- Task -
Lines in the records below that contain the word "resolution" must each be copied.

** Data supplied follows **

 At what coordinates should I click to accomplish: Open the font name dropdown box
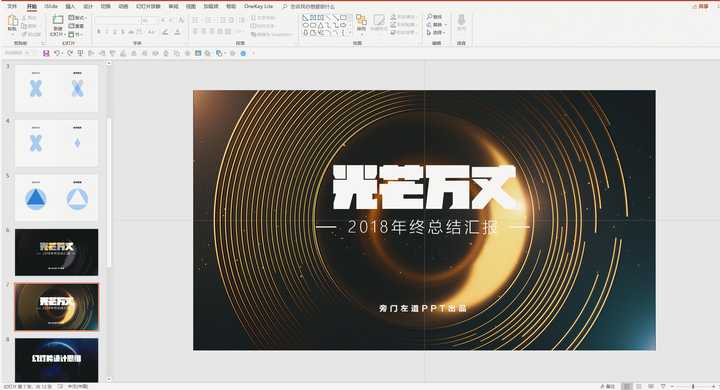point(117,21)
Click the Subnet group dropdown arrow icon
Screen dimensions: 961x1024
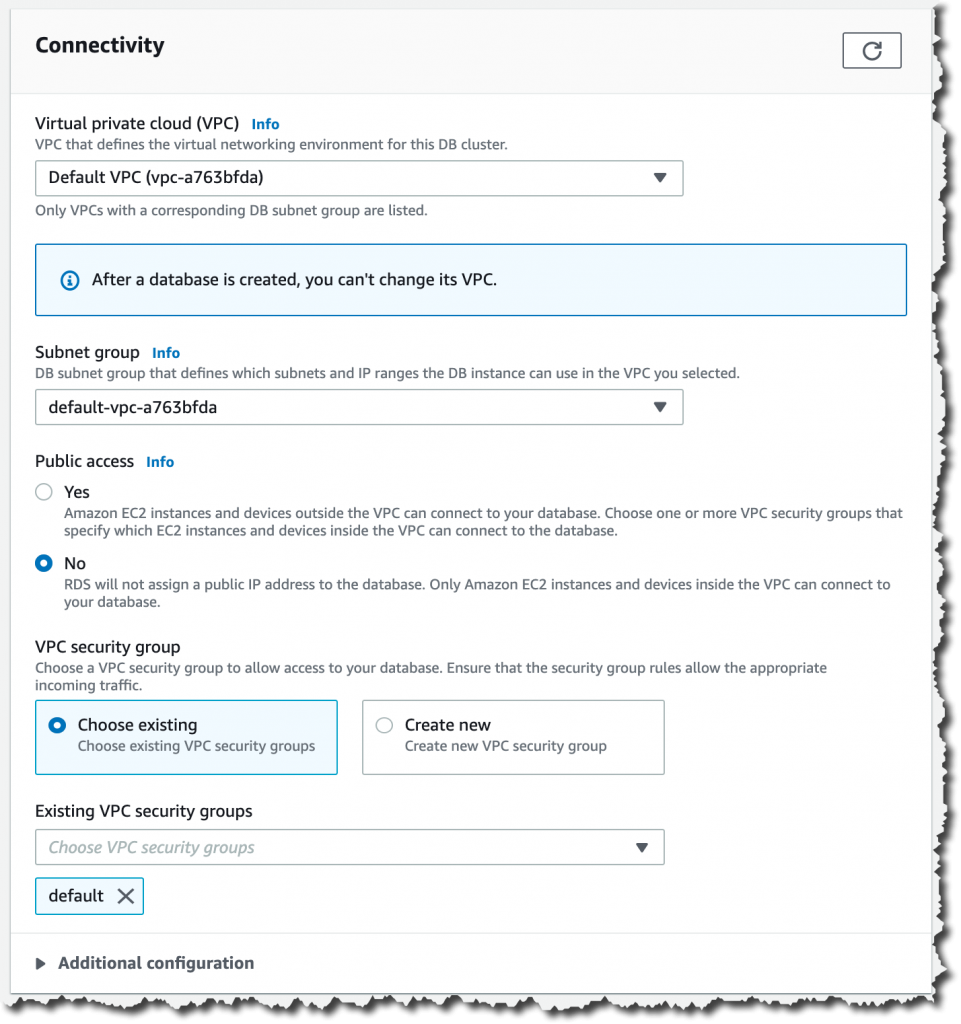click(660, 407)
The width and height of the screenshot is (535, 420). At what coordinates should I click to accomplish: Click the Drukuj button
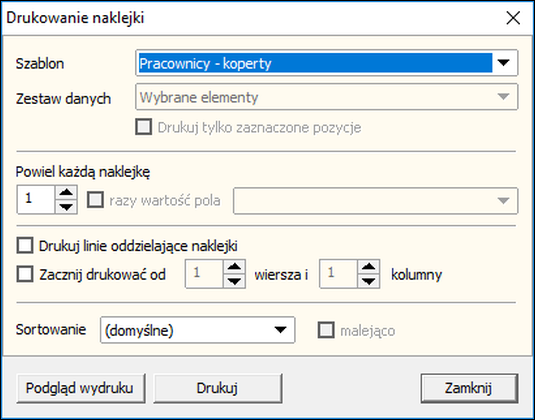(x=218, y=388)
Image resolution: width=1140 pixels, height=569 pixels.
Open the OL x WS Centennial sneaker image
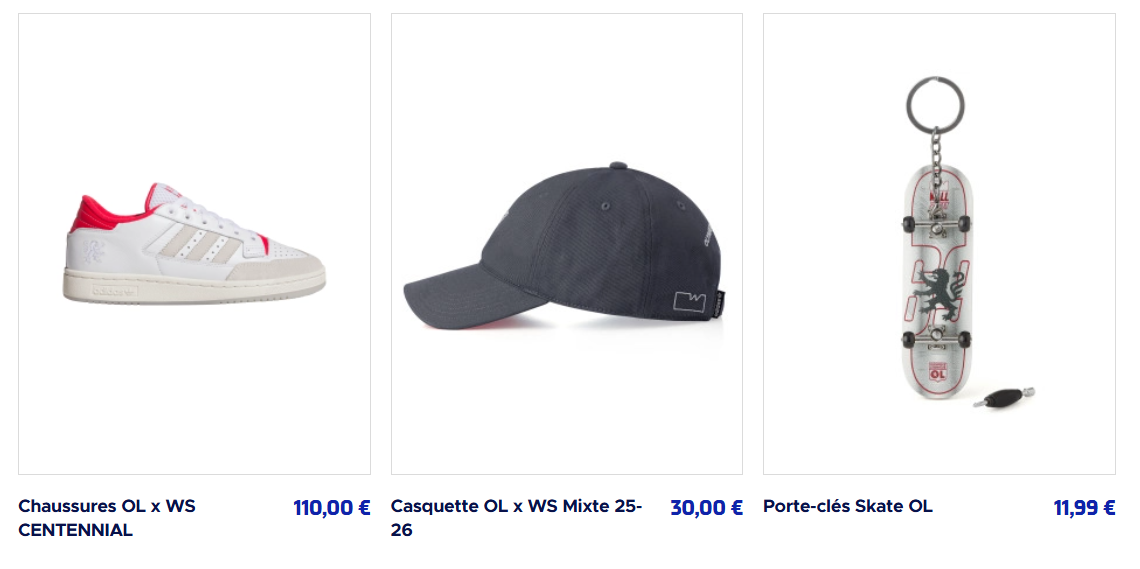(194, 243)
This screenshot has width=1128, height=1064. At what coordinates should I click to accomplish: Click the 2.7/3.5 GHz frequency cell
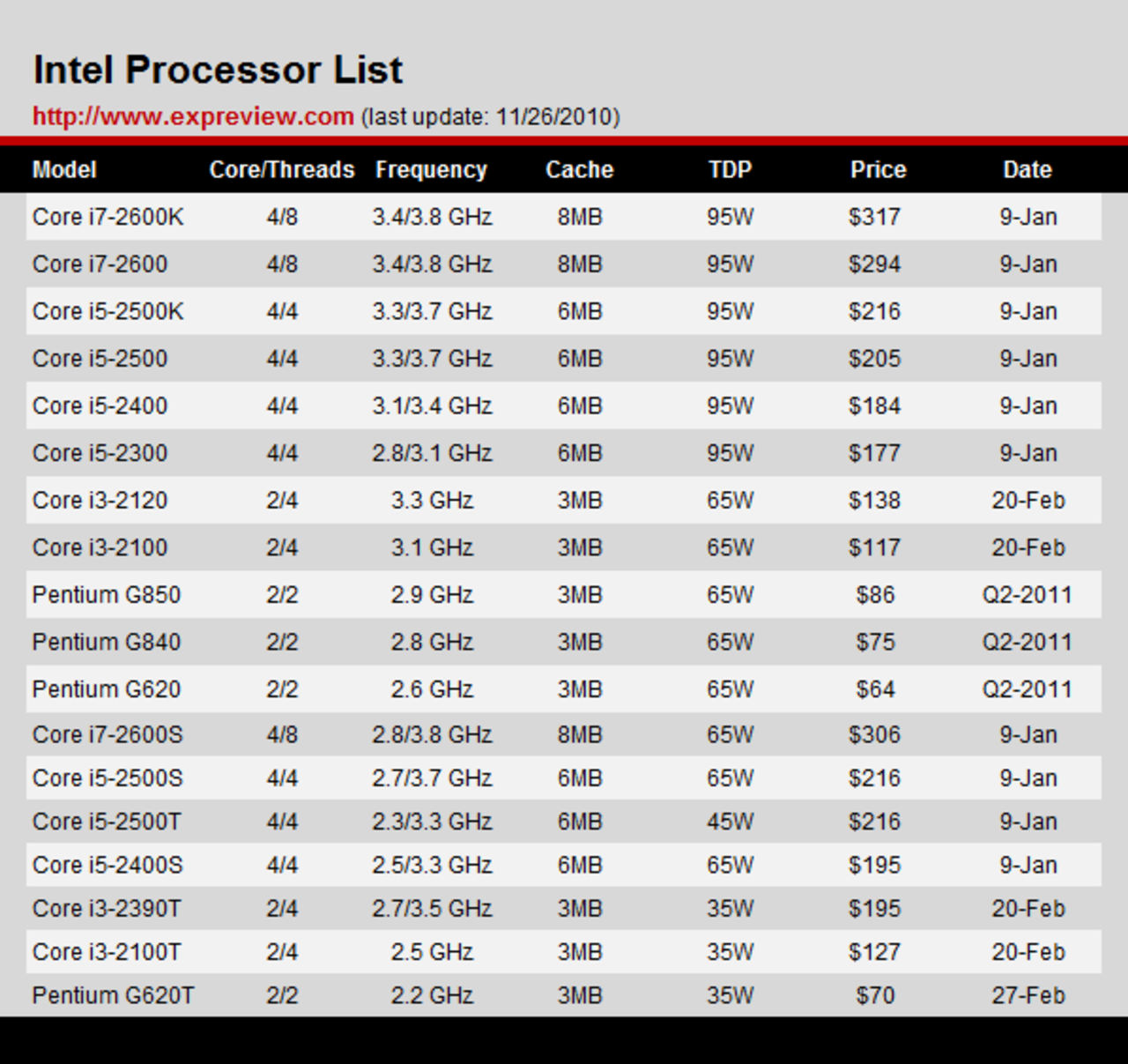pyautogui.click(x=432, y=908)
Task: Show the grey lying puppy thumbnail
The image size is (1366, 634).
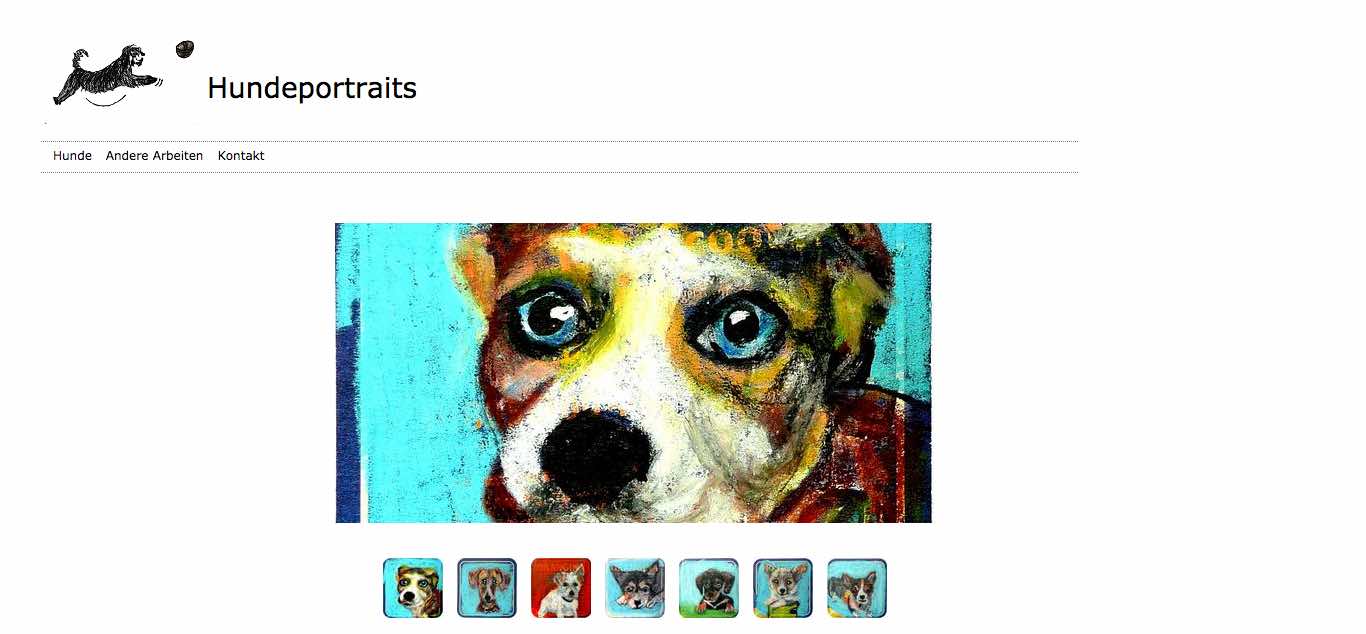Action: point(635,588)

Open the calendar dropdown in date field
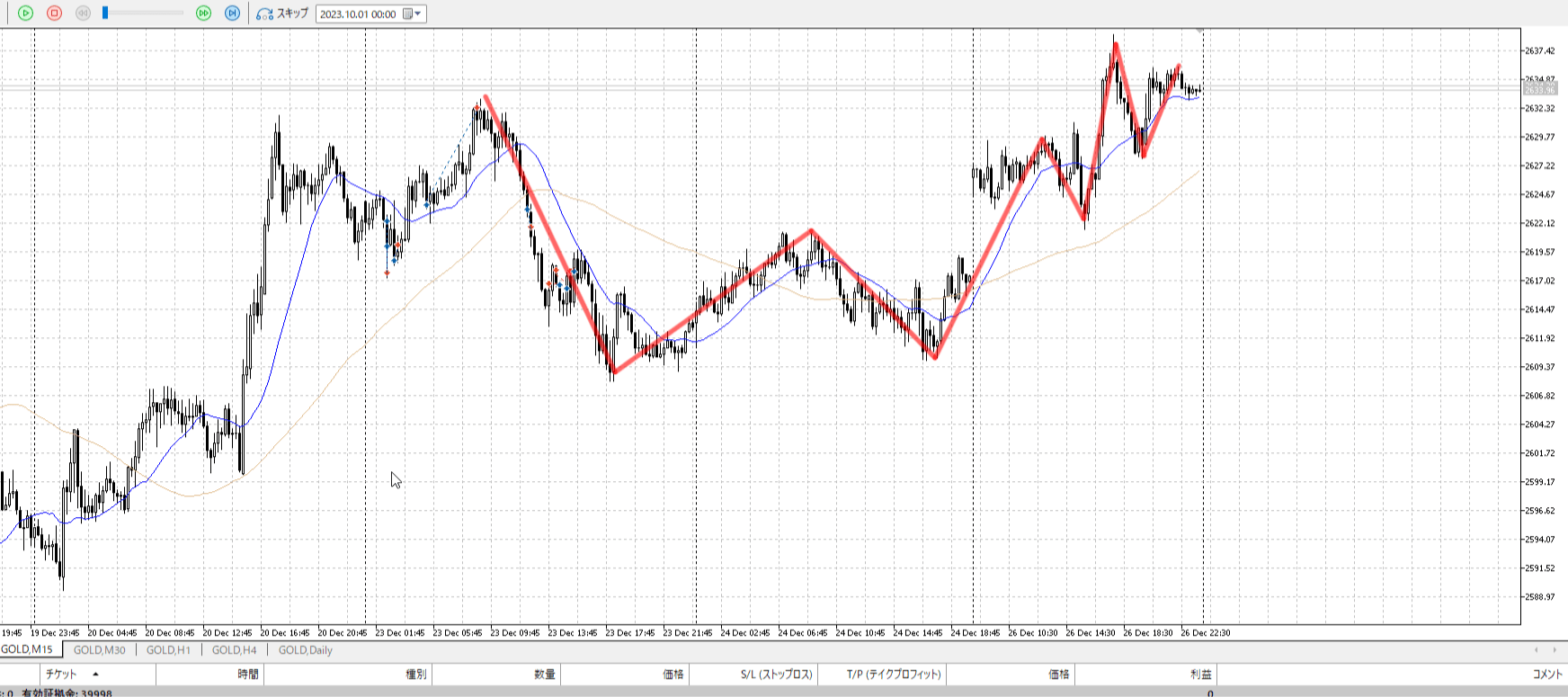(x=413, y=14)
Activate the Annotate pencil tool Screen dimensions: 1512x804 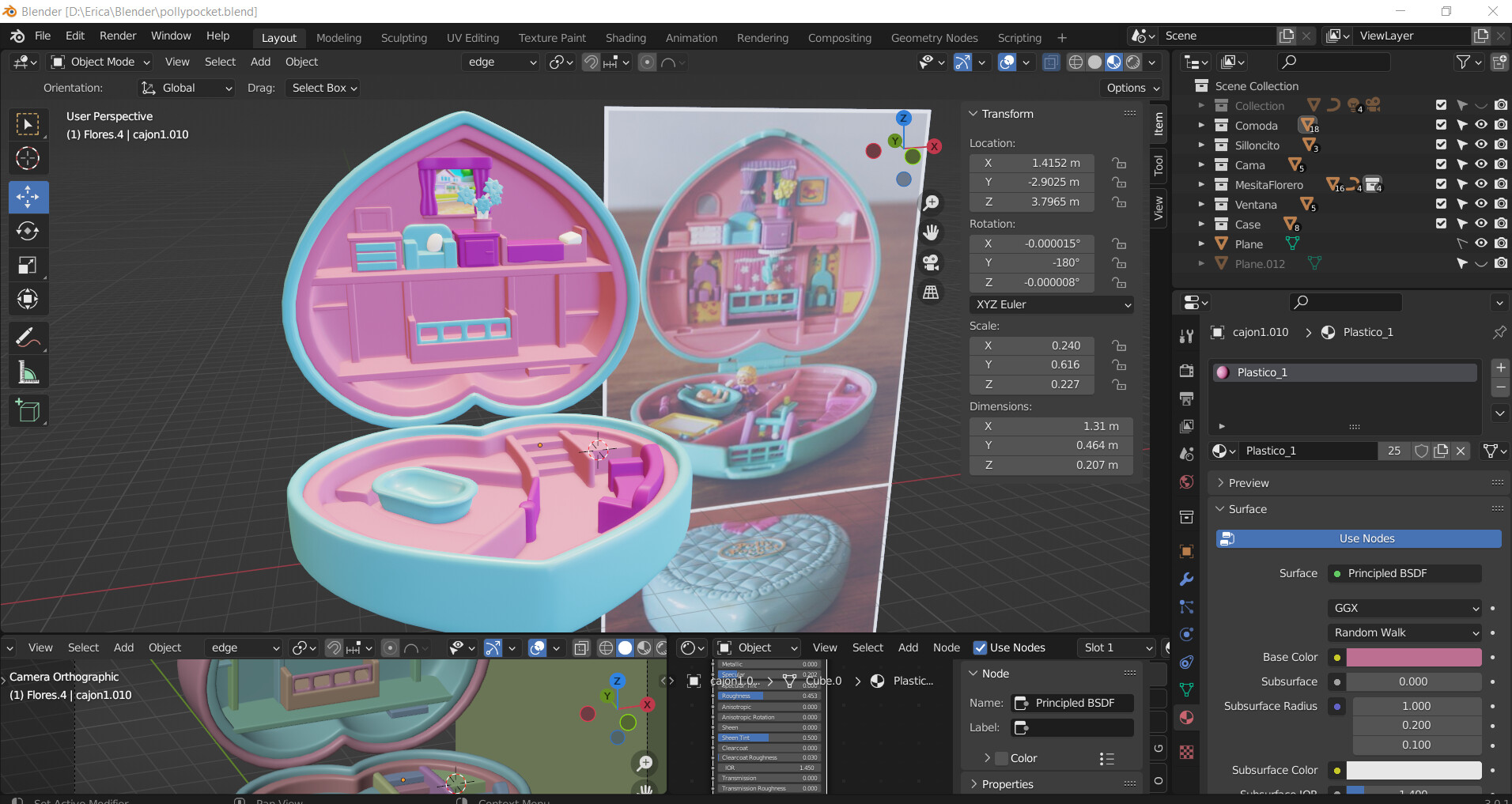(28, 338)
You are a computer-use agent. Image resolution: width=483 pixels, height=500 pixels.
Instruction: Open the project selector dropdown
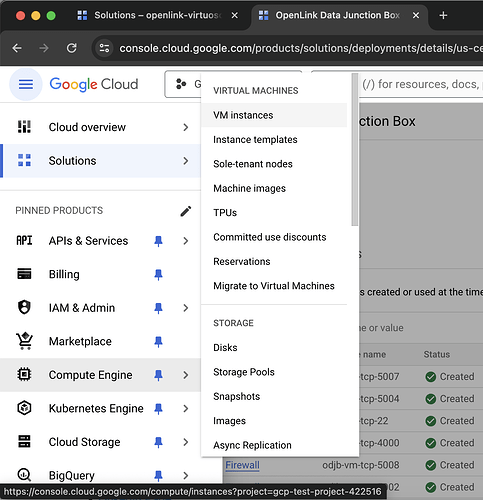183,84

** End of Data supplied **

- Problem solution -
Image resolution: width=1140 pixels, height=569 pixels.
You are a computer-use agent. Image resolution: width=483 pixels, height=500 pixels.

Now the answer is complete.